Улицу села Перемоги, сплошь исковерканную разрывами снарядов и бомб, застилал густой дым пожаров. Никто, конечно, не тушил огня: нашим гвардейцам было не до этого. Шел бой… Вокруг, будто под сводами огромного котельного цеха, где резко стучат пневматические молотки и свищет автоген, разноголосо били пушки и сыпали очередями пулеметы. Низко надо мной прогудел снаряд и врезался в обгорелую стену дома. Куски земли и камни, взнесенные взрывом, запрыгали под ногами Малышки, и он помчался еще быстрей.
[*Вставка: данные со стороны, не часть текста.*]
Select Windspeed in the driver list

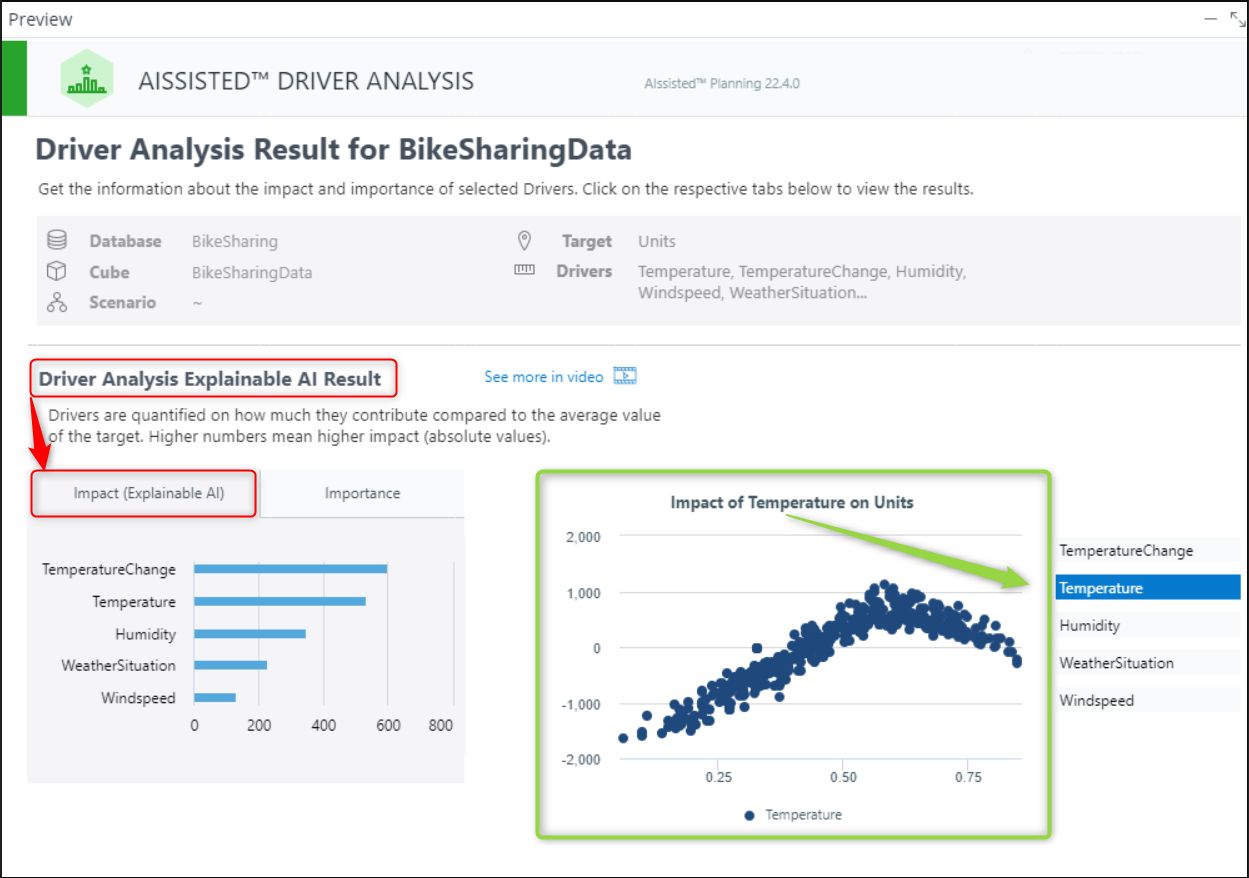pos(1146,700)
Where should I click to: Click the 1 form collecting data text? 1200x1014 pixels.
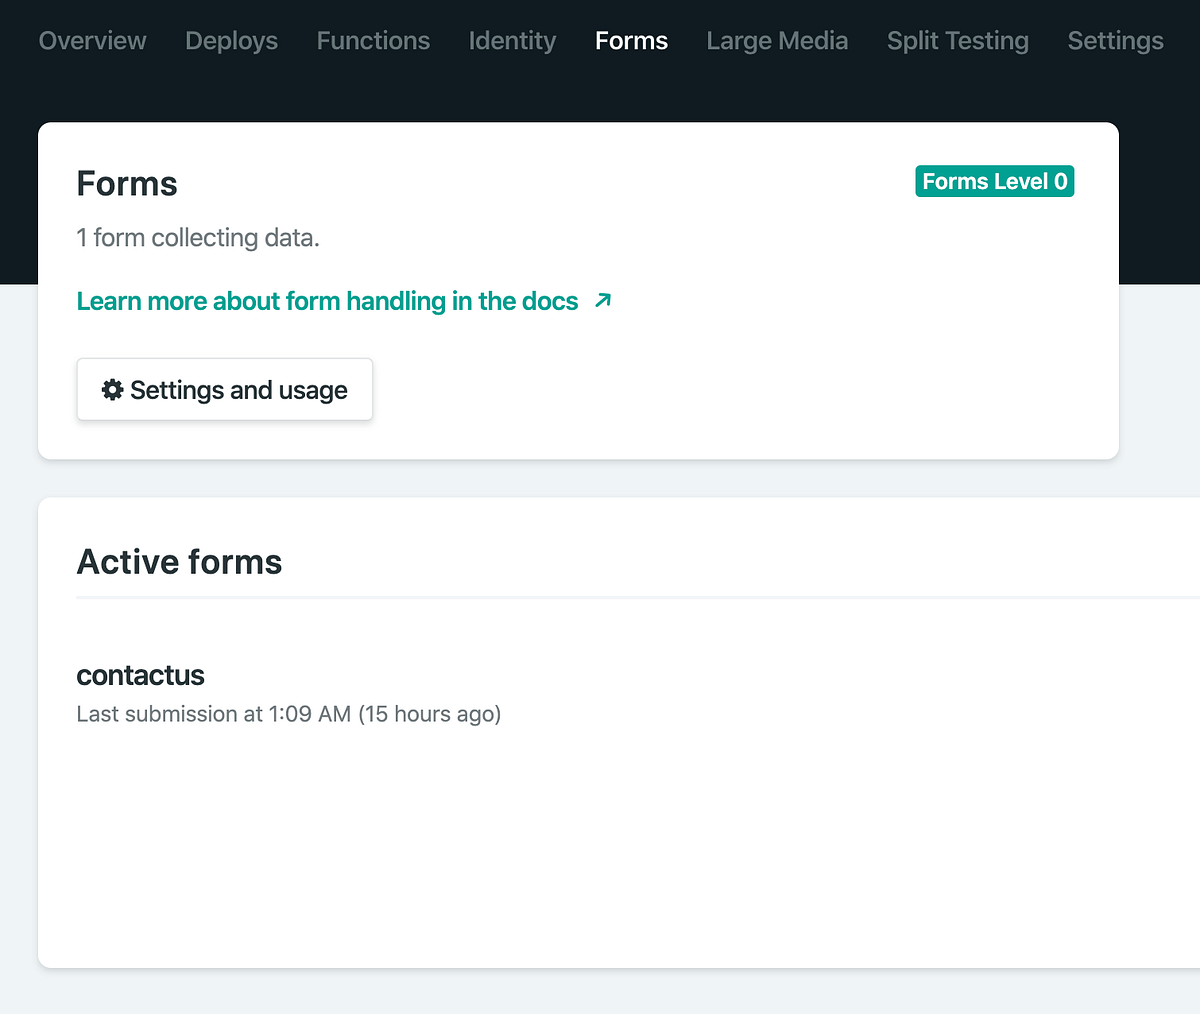point(198,237)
Как видно, вражеский пулеметчик сумел подобраться к нашему переднему краю довольно близко. Он простреливал дорогу. Я почувствовал, как на моей голове встрепенулась пилотка: пуля прошила ее над затылком…

Говорят, в минуты смертельной опасности человек, будто заново, мгновенно переживает всю свою жизнь. О себе не могу сказать этого: почему-то вдруг вспомнился наш Барбин. Что сказал бы он при таком близком «знакомстве» с вражеским пулеметчиком? Наверняка пробасил бы: «Едят их мухи, пилотку попортили, шельмы!..» Мне стало веселее при этой мысли. Как это важно, если боевой товарищ не теряется ни в какой беде!..
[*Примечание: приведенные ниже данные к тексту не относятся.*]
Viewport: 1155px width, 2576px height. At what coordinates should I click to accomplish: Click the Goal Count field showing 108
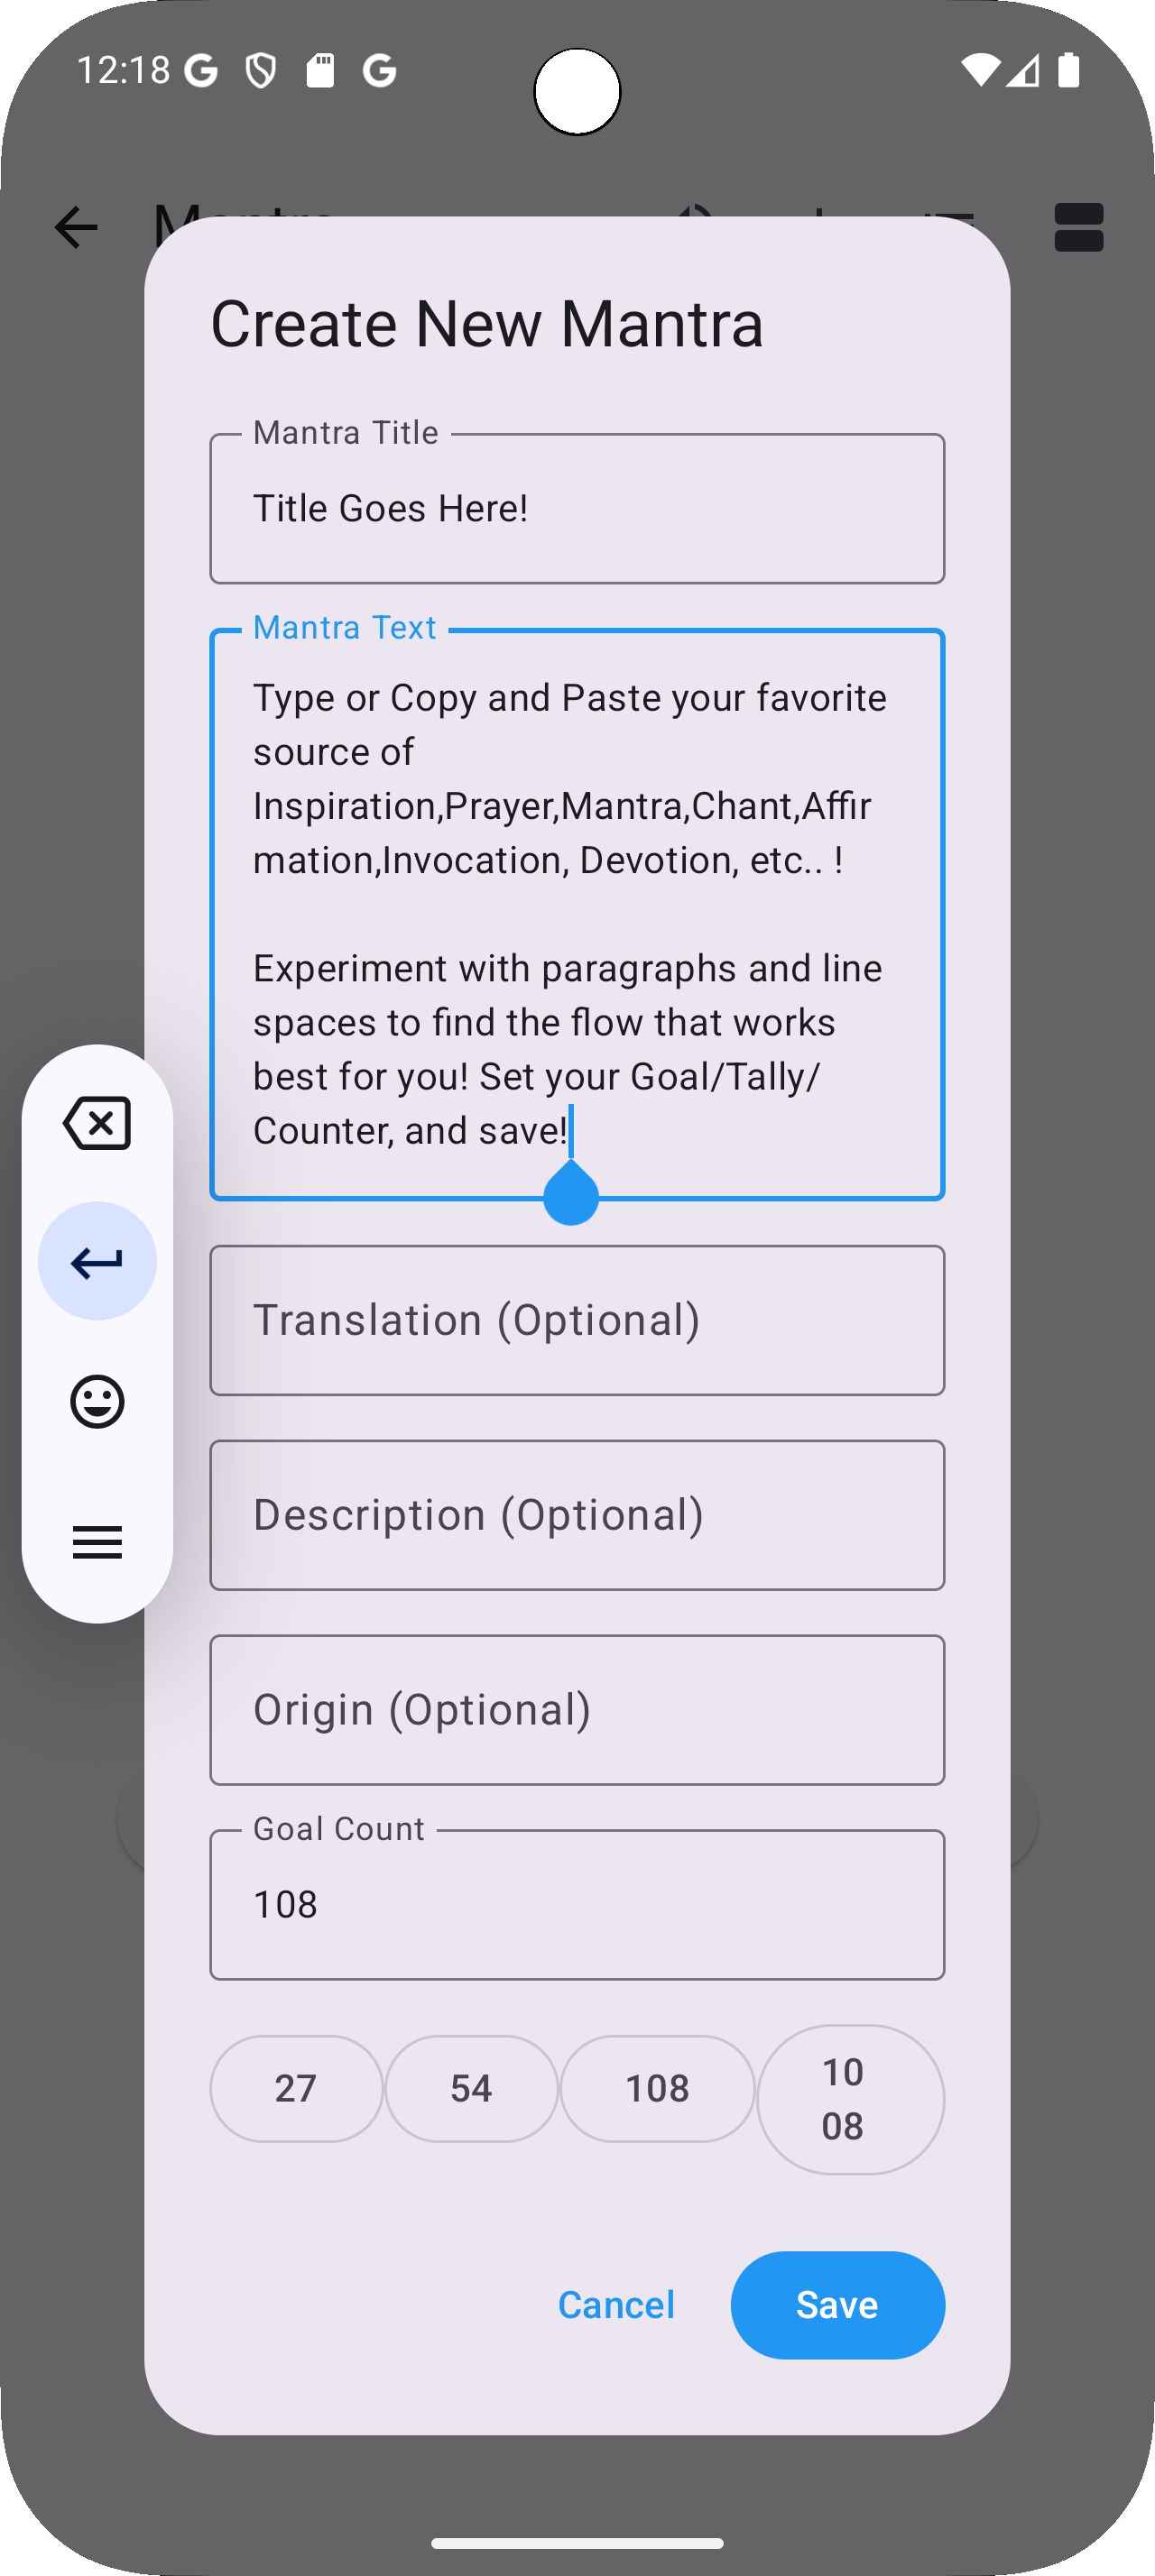[x=577, y=1903]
Штаб полка я нашел без особого труда, так как уже успел побывать здесь ранее. Он помещался в одном из крестьянских дворов под навесом, сделанным над погребом.
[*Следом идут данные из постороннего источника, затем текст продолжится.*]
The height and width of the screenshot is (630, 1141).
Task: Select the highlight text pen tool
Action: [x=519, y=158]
Майор Самчук, запыленный, в изорванной гимнастерке, выбежал мне навстречу и стал была докладывать о ходе боя, но я прервал его:

Танки… Вы видели группу танков, что движется на ваши тылы?

Лицо его побелело:

Откуда?.. Слева?..

Да.

Он усмехнулся, тряхнул головой:

Да ведь это отходят наши, из 57-й бригады!..

Кто дал приказ на отход?

Самчук передернул плечами:

Наверное, их командир…

У меня отлегло от сердца.

Пошлите офицера. Остановить танки и направить в бой. Подавить пулеметы врага перед вашей обороной.

Самчук браво козырнул:

Есть…

Шестерка немецких бомбардировщиков медленно двигалась над селом, прямо над нашими головами. Было отчетливо видно, как продолговатые предметы отделяются от самолетов и летят вниз. Быть может, в первые дни войны такая картина могла бы внести смятение в нашу оборону. А теперь каждый солдат знал: если бомбы отделились от самолета прямо над боевым порядком – значит, упадут они где-то впереди, по направлению движения самолета.

Фашисты снова и снова пытались разбомбить свои склады с боеприпасами, захваченными нами в боях за Перемогу. Что ж, можно было понять их обозленность: снаряды и мины, сделанные где-то на заводах Рура немецкими мастерами, теперь громили немецких вояк!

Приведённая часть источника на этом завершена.